Loury is a member of the Econometric Society and the first black tenured professor of economics at Harvard University. Alongside these accomplishments, Loury also hosts a podcast called “The Glenn Show,” in which he discusses questions of economics and social justice with distinguished guests from the fields of academia, journalism and politics.
To open the talk, Institute director Edmund Santurri asked Loury to enumerate his stances on the idea of “black conservatives,” in regard to issues of affirmative action, reparations and police brutality.
In the dialogue, Loury was given the time to thoroughly explain his views on affirmative action.

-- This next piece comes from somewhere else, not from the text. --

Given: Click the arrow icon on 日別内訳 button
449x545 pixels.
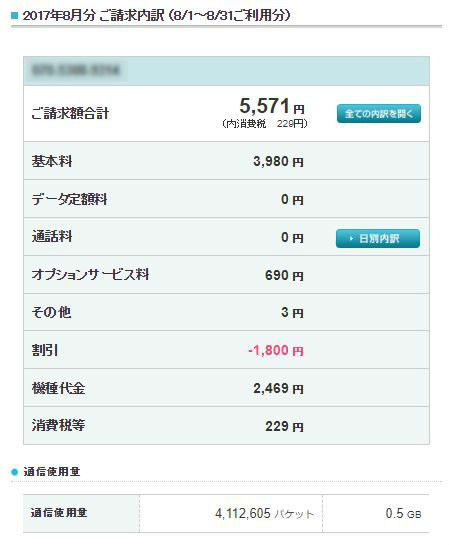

Rather than simply proclaiming himself as “being against affirmative action,” he stated that affirmative action is useful for a transitionary period but ultimately unjust as a permanent institution.
Loury argued it would be more politically effective to use trans-racial terms and policy to solve these problems, as opposed to labelling economic inequity and police brutality as raceless issues. He went on to claim that reparations would ultimately be a disservice to the black community. The dispersal of reparations would, politically speaking, discharge the obligation of the history of slavery and ultimately prevent progress on the issue of racial equality, Loury said.
“Why would I convert the birthright moral currency of having descended from slaves and being affected by that into a chip that could be discharged across a bargaining table?” Loury said regarding his argument against reparations.
During the question-and-answer session, students and members of the St. Olaf community posed several questions ranging from whether he was being used by conservatives as a strawman, to the literature behind affirmative action.
The only disruption in the questioning came from some members of the audience being unable to stifle their laughter when another audience member asked whether or not we should replace the word ‘white’ in racial discourse with the word ‘beige.’ Loury, to his credit, took the question seriously and offered some insights on the issues of linguistics in racial discourse.
The second event in the Institute for Freedom and Community’s fall series will be a moderated discussion with Alice Dreger on “Truth, Justice and the Science of Gender” Thursday, Oct. 10.